Analysis by Energy Workforce SVP Government Affairs & Counsel Tim Tarpley
Sen. Joe Manchin’s last-ditch effort to save his signature permitting reform package ultimately failed this week after he asked Majority Leader Chuck Schumer to pull the legislation from the continuing resolution Tuesday night.
In addition to including a provision to permit the Mountain Valley Pipeline, which is critical to Sen. Manchin, the bill included many provisions which have long been sought after by both Republicans and Democrats to speed up energy infrastructure projects in the United States. The bill set a two-year target for National Environmental Policy Act (NEPA) reviews for major energy and natural resource projects, which require a full environmental impact statement and reviews from more than one federal agency, as well as a one-year target for projects which require an environmental assessment. Proponents of the bill argued this would help ease the five-year or more timeline that many large infrastructure projects have been facing within the United States.
With the aim to end the back and forth of a project between multiple federal agencies, the bill would have designated a lead agency to coordinate project reviews and expanded the use of shared interagency environmental review documents and concurrent agency reviews. On the legal side, the legislation would have set a 150-day statute of limitations for court challenges, require random assignment of judges to cases, and require courts to set and enforce reasonable schedule (of no more than 180 days) for agencies to act on remanded or vacated permits.

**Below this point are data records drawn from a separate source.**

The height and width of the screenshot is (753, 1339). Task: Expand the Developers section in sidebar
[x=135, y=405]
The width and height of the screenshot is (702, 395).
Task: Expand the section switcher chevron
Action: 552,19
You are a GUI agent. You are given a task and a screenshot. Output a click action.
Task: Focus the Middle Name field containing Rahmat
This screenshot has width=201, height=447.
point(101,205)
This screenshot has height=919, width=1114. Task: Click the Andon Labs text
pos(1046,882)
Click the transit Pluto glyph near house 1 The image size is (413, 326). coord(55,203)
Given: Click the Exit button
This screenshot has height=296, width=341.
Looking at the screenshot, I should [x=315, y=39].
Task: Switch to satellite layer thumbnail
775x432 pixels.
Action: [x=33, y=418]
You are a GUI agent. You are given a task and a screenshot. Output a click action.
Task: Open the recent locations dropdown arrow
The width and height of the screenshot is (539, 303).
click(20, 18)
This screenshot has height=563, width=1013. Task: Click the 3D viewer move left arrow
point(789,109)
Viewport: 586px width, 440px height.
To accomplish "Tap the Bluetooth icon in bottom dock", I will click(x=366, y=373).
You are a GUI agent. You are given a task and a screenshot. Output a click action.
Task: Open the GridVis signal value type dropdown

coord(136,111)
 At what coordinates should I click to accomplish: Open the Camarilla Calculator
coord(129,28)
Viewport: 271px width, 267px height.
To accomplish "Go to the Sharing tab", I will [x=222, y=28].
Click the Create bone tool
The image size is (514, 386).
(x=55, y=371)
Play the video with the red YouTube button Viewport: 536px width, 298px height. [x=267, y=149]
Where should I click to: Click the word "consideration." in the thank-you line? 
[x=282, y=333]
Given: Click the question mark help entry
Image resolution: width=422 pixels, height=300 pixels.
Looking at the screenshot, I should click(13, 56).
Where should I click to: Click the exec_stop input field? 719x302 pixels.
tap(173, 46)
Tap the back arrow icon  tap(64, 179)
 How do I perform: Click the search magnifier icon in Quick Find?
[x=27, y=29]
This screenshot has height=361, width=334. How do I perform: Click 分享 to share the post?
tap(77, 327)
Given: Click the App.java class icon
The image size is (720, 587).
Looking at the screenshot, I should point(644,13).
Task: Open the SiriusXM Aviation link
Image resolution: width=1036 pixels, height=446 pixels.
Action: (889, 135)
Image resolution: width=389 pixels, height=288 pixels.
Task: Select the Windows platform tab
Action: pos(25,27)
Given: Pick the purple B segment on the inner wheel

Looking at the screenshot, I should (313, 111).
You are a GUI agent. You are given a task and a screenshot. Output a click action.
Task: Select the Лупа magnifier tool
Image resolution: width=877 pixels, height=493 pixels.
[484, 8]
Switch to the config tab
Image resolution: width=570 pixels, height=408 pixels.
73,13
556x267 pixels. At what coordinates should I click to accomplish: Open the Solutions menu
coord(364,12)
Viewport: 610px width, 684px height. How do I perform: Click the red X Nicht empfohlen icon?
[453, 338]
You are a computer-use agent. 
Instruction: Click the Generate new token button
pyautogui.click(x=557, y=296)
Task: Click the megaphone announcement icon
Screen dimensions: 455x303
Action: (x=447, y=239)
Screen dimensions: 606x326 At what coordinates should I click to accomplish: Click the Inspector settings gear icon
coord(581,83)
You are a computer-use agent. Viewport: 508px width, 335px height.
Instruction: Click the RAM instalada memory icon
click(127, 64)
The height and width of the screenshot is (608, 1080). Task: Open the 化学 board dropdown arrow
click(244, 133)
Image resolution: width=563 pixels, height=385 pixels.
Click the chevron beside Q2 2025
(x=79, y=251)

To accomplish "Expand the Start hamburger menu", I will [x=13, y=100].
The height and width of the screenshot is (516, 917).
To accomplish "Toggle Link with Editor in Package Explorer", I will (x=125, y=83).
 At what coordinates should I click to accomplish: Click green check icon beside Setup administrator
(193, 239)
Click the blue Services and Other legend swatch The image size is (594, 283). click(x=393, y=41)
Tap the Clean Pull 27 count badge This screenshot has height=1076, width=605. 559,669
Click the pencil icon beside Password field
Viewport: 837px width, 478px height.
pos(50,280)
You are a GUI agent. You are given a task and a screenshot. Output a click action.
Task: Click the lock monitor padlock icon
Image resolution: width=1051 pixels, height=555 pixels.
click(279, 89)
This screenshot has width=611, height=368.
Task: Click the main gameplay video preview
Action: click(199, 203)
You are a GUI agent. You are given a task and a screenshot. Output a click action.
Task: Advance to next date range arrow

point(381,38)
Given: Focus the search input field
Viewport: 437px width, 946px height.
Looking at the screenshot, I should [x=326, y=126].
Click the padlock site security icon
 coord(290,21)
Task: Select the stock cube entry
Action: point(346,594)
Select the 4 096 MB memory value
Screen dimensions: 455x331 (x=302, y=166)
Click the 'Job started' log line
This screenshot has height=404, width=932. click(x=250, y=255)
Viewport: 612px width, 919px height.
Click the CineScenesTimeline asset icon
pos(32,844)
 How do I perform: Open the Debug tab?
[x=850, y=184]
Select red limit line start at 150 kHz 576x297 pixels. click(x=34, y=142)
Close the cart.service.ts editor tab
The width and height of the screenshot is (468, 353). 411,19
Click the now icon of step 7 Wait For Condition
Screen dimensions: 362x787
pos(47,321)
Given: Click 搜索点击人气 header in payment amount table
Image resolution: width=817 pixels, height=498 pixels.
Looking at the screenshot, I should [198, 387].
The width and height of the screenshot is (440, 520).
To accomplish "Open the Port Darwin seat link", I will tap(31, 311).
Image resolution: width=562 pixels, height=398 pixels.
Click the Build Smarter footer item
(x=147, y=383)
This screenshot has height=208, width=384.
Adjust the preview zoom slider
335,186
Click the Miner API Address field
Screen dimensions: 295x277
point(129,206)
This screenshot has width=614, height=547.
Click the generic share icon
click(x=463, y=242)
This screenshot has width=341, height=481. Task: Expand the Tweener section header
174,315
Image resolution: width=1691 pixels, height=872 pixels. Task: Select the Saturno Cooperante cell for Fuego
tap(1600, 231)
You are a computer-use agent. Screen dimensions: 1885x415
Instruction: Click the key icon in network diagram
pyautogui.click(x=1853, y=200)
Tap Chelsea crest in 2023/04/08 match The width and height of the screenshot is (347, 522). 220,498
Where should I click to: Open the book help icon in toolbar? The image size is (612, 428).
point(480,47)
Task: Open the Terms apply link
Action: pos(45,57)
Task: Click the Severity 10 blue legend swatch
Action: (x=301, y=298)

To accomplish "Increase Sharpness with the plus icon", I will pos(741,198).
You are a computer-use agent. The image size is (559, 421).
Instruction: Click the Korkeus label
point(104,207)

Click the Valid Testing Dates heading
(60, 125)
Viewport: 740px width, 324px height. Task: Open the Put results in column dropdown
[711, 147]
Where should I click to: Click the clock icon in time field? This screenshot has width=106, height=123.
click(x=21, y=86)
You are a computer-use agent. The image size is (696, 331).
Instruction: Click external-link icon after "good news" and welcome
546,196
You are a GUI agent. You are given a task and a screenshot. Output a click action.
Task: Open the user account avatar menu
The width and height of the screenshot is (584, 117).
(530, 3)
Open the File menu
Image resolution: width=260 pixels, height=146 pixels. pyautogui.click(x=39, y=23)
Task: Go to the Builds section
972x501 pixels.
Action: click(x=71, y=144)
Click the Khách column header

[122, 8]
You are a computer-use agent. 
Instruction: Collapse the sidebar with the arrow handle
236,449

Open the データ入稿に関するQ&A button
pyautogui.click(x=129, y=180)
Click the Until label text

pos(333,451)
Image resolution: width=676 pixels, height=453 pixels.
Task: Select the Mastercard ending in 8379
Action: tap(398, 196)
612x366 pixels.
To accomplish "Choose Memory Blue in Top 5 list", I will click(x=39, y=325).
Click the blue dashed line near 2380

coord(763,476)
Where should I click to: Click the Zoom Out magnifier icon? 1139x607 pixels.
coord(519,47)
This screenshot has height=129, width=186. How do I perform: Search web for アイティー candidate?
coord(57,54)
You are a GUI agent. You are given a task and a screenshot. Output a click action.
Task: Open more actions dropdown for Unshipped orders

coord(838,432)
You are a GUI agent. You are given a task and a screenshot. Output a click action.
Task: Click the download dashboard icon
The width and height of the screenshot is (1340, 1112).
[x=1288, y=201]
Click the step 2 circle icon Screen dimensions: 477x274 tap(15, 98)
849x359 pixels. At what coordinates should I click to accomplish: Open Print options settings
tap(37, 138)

The future of the package is unclear. There are still at least two “must pass” bills for Congress this session, one being the National Defense Authorization Act later in October. It’s possible there may be an effort to make changes to the package and attempt to pass it at that point. However, Republican support, which ultimately will be necessary this Congress, may never materialize. Sen. Shelley Moore Capito has a similar package drafted, and Republicans in the Senate seem to think they may have a shot of getting that package through the next Congress should control flip after the midterm elections in November.
Ultimately, permitting reform remains a priority for many in Congress, so there is hope some bipartisan agreement can be reached. On average, a major infrastructure project in the United States takes two to three times longer to get permitted than in similar countries, such as Canada and Australia.
If you would like to get involved with Energy Workforce advocacy efforts or the Government Affairs Committee, contact SVP Government Affairs Tim Tarpley.
Tim Tarpley, SVP Government Affairs & Counsel, analyzes federal policy for the Energy Workforce & Technology Council. Click here to subscribe to the Energy Workforce newsletter, which highlights sector-specific issues, best practices, activities and more.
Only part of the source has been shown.